Genetics Bachelors degree Programs
Programs that emphasize genetics are science-intensive, and they prepare majors for possible laboratory work after graduation. Additionally, many undergraduate programs allow genetics majors to participate in supervised scholarly research. A graduate of a bachelor's-level program with a major in genetics might immediately pursue employment. Alternatively, the program might also be a starting point for graduate study and professional degree pursuits.
- Prerequisites: High school math, chemistry, and biology; College general chemistry, organic chemistry, physics, biology, biostatistics, and calculus
Genetics majors complete a biological sciences core, including classes in biology and biochemistry. Afterward, they begin genetics-centered classes, which cover these topics:
- Biology of cells
- Bioinformatics and genomics
- Genetics of plants
- Evolution of molecules
- Prokaryotes and eukaryotes
- Genetic modeling
Popular Career Options
Individuals who've majored in genetics often find work with universities, pharmaceutical companies, health care facilities, or government agencies. Specific job titles might include:
- Genetics laboratory assistant
- Genetics research assistant
- Genetics counselor
- Pharmaceutical salesperson
- Technical writer
Employment Outlook and Salary Information
The U.S. Bureau of Labor Statistics (BLS) projected job growth of 10% for biological technicians from 2012-2022. The BLS reported a median annual salary of $41, 290 as of May 2014. No job outlook was available for genetics counselors, but the median annual salary for such professionals, as of May 2014, was $67, 500, the BLS reported. Technical writers could expect job growth of 15% from 2012-2022 and, as of May 2014, earned a median annual salary of $69, 030.

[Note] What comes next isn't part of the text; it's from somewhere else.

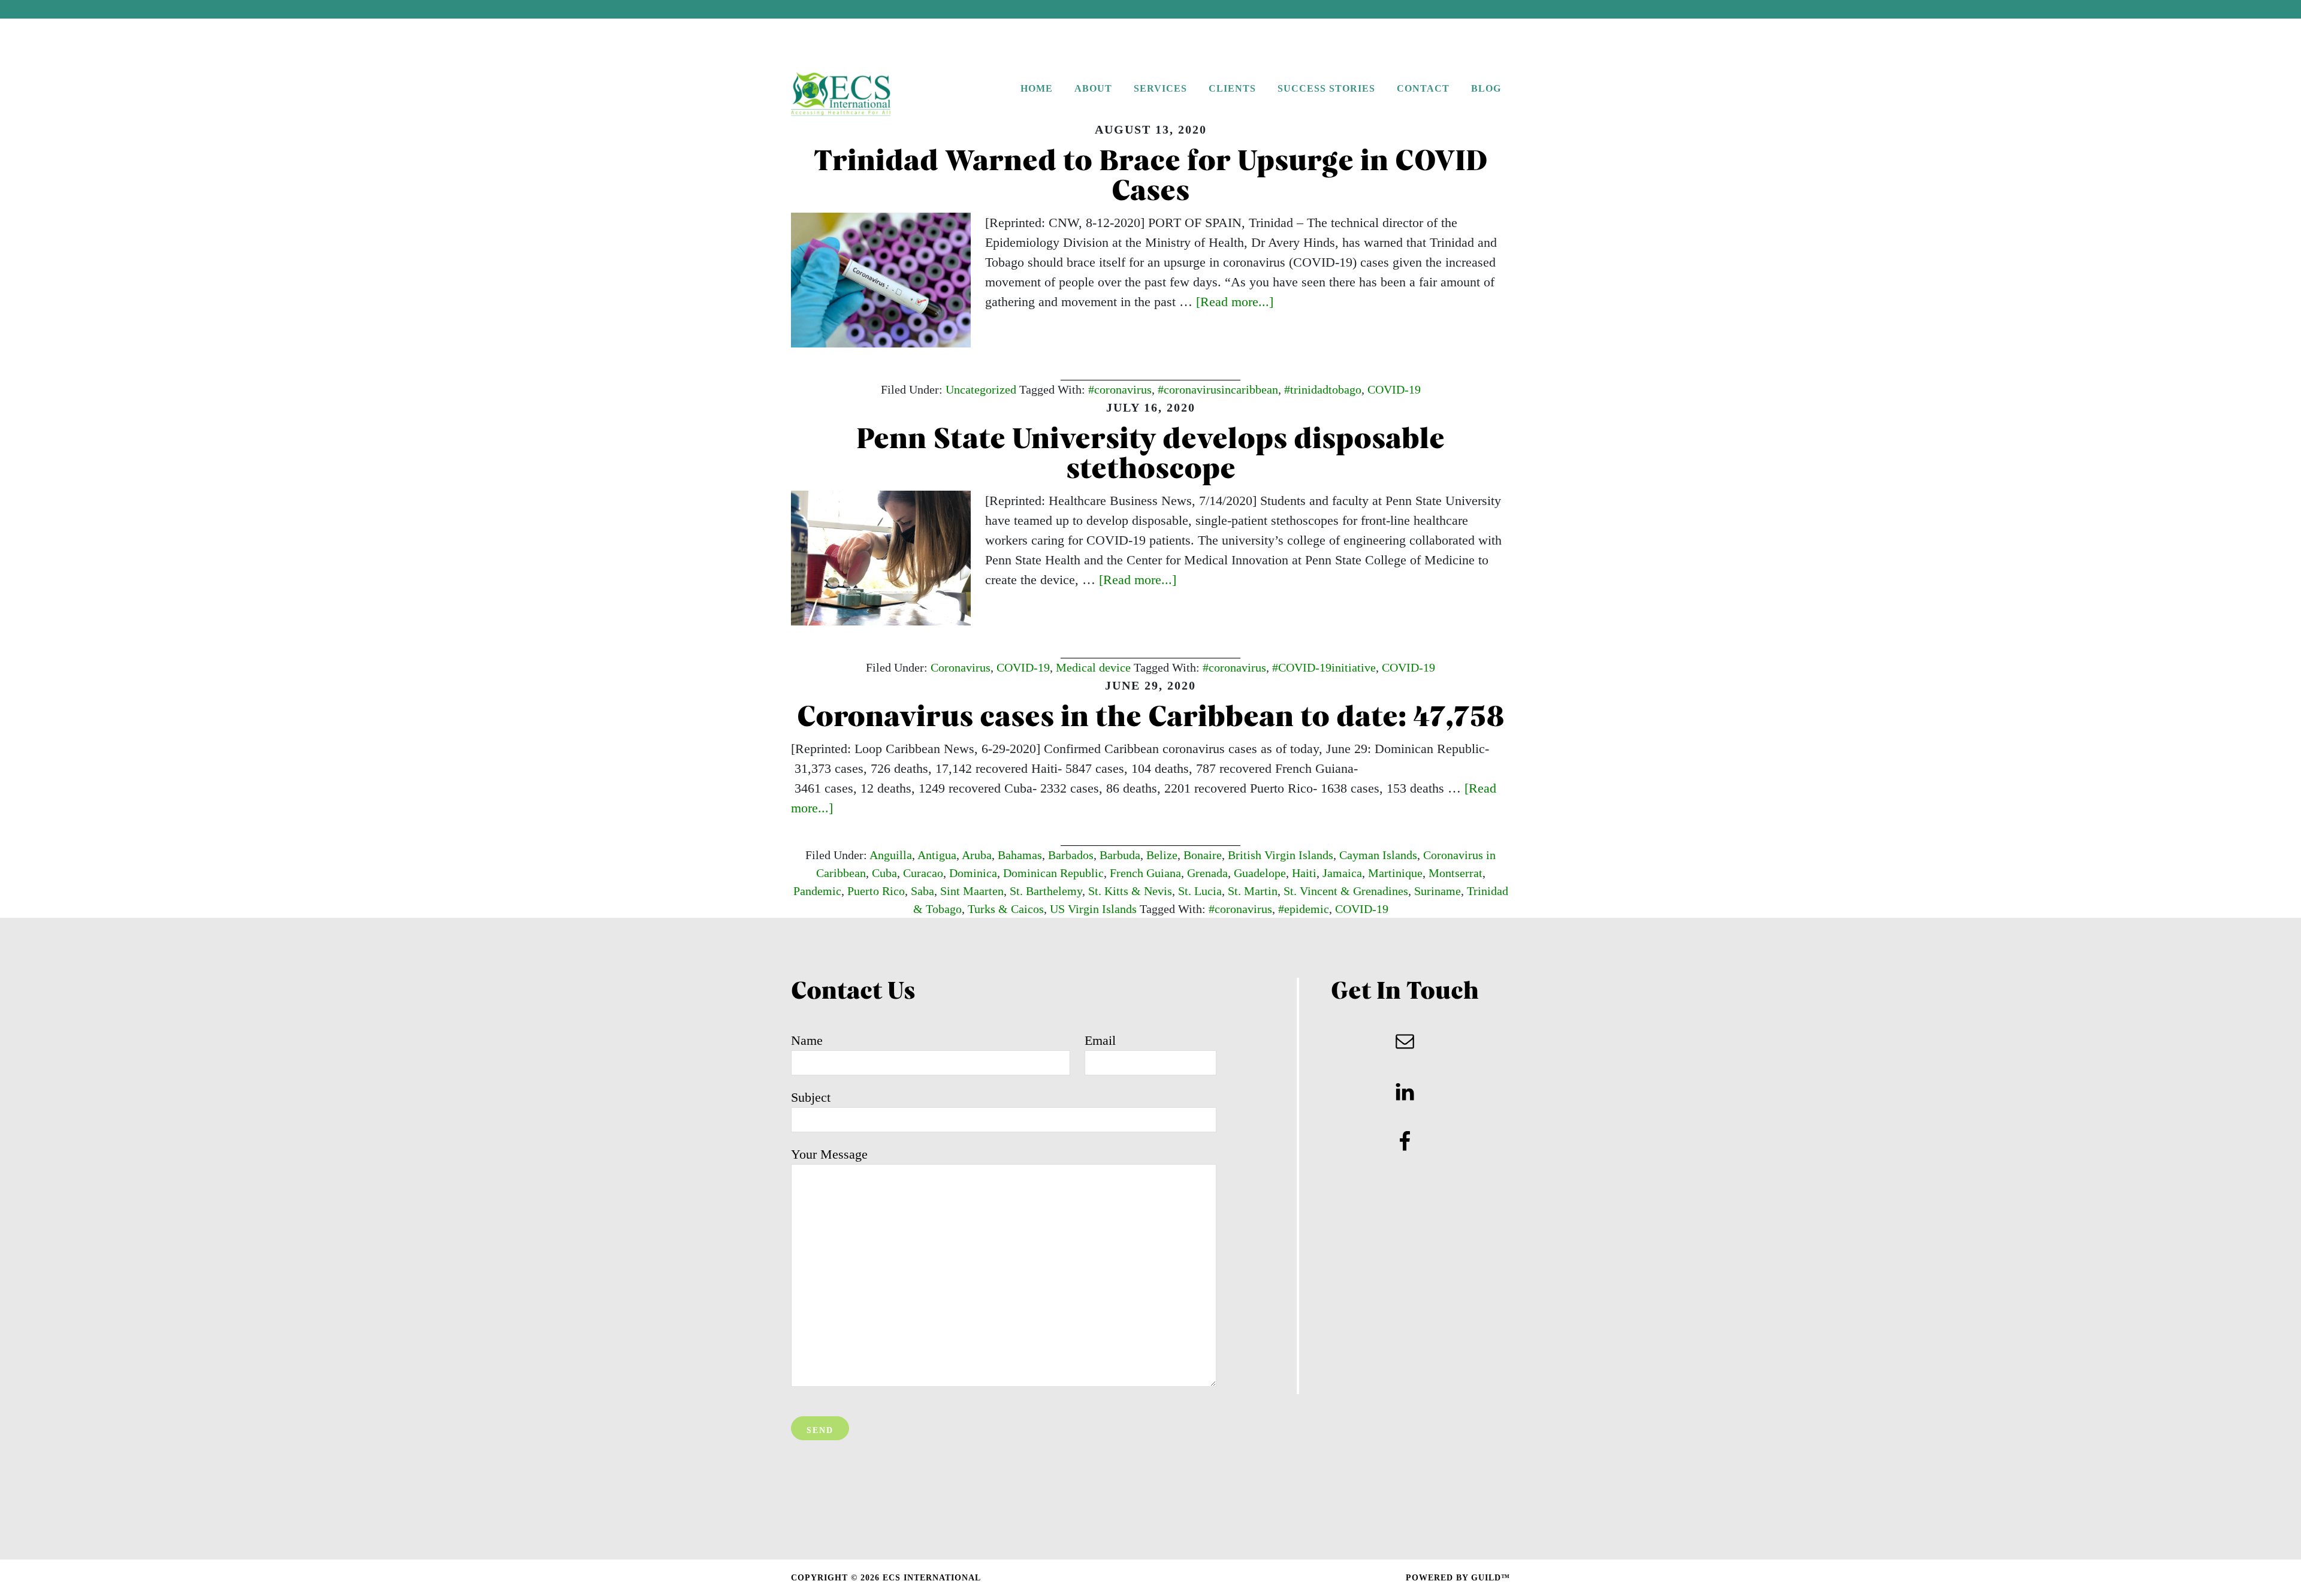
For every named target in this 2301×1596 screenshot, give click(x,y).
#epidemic (1303, 908)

Continuing Education Information
Genetics majors interested in scientific research, lab work, or university professorships may decide to pursue graduate school training in genetics, working toward related Master of Science or Ph.D. degrees. Others seeking to become science schoolteachers may pursue master's degree-level training in education. Another option for genetics majors is to go to medical or veterinary school.